Bahkan, laporan pertarungan di balik layar cukup mengejutkan karena tim hanya menunjukkan sedikit pertarungan setelah pertandingan mereka dimulai. Mereka tentu saja mengejek peringkat FIFA yang berada di peringkat kedua, dan hanya Brasil yang berada di atasnya.
Meskipun nama-nama tersebut masih familiar, kini sudah banyak yang sudah melewati masa puncaknya.Toby Alderweireld sekarang bermain untuk Royal Antwerp dan Jan Vertonghen untuk Anderlecht daripada Spurs. Dries Mertens berada di Galatasaray ketimbang Napoli.
Masih ada kualitas yang jelas dalam skuad mereka.
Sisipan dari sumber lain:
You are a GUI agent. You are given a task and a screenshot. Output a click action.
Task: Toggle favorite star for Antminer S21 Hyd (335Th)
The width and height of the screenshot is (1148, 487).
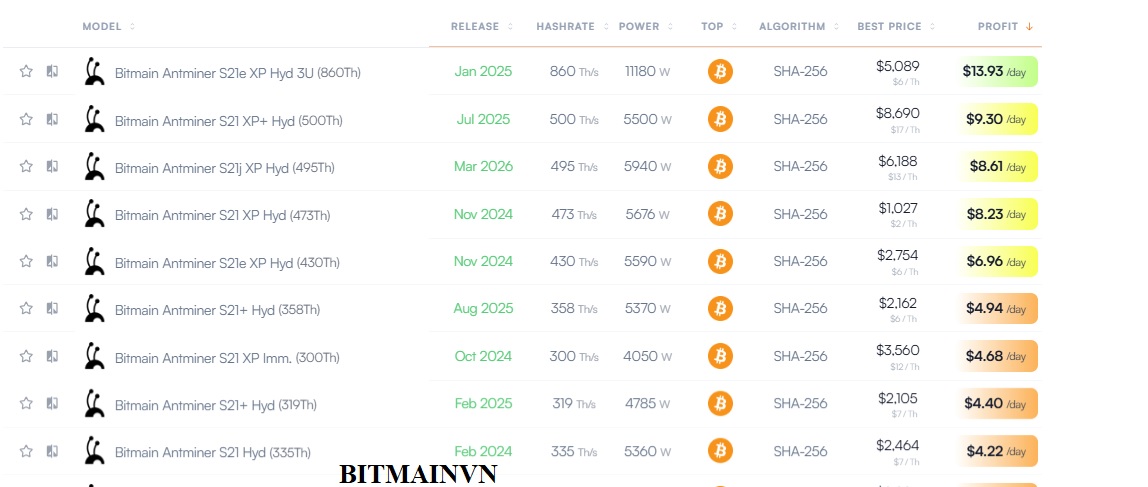pos(26,451)
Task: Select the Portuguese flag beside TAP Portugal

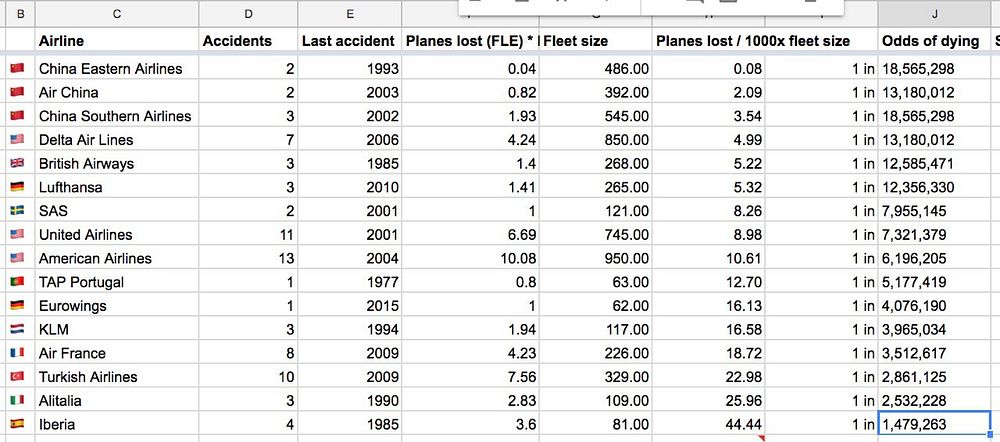Action: click(17, 283)
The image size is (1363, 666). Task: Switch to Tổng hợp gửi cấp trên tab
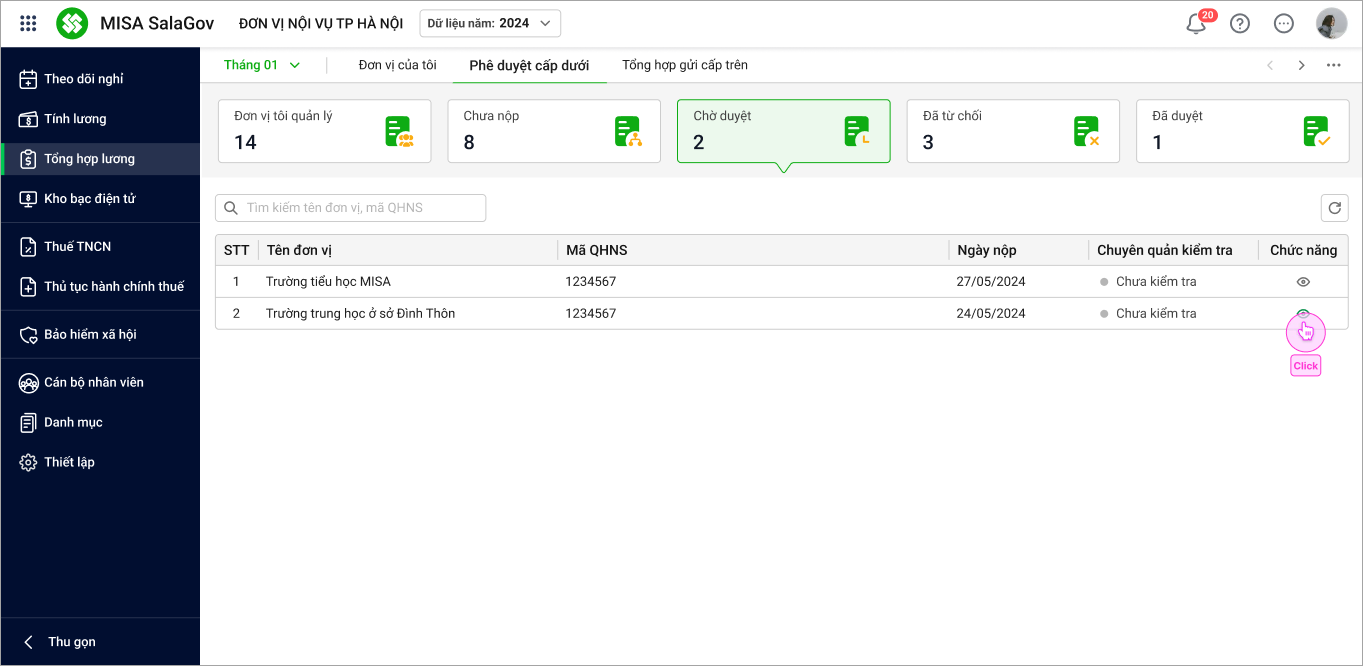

Thibaut Courtois tetap menjadi salah satu kiper terbaik Eropa dan Kevin De Bruyne salah satu gelandang terbaik.Namun generasi yang nyaris laki-laki ini menemui hambatan yang mengakibatkan mereka tersingkir untuk pertama kalinya dari Piala Dunia di babak grup, dan ini tentu saja merupakan titik di mana segala sesuatunya harus berubah.
Roberto Martinez telah menghabiskan enam setengah tahun bersama salah satu kelompok pemain internasional paling berbakat dan tidak memenangkan apa pun selain medali perunggu di Piala Dunia 2018, sementara akan ada beberapa pemain dari skuad ini yang mengumumkan pensiun internasional mereka dalam beberapa hari ke depan, dan bukan sesaat sebelum waktunya.
Generasi emas lainnya gagal memenuhi ekspektasi, dan inilah saatnya bagi Belgia untuk mengubah arah.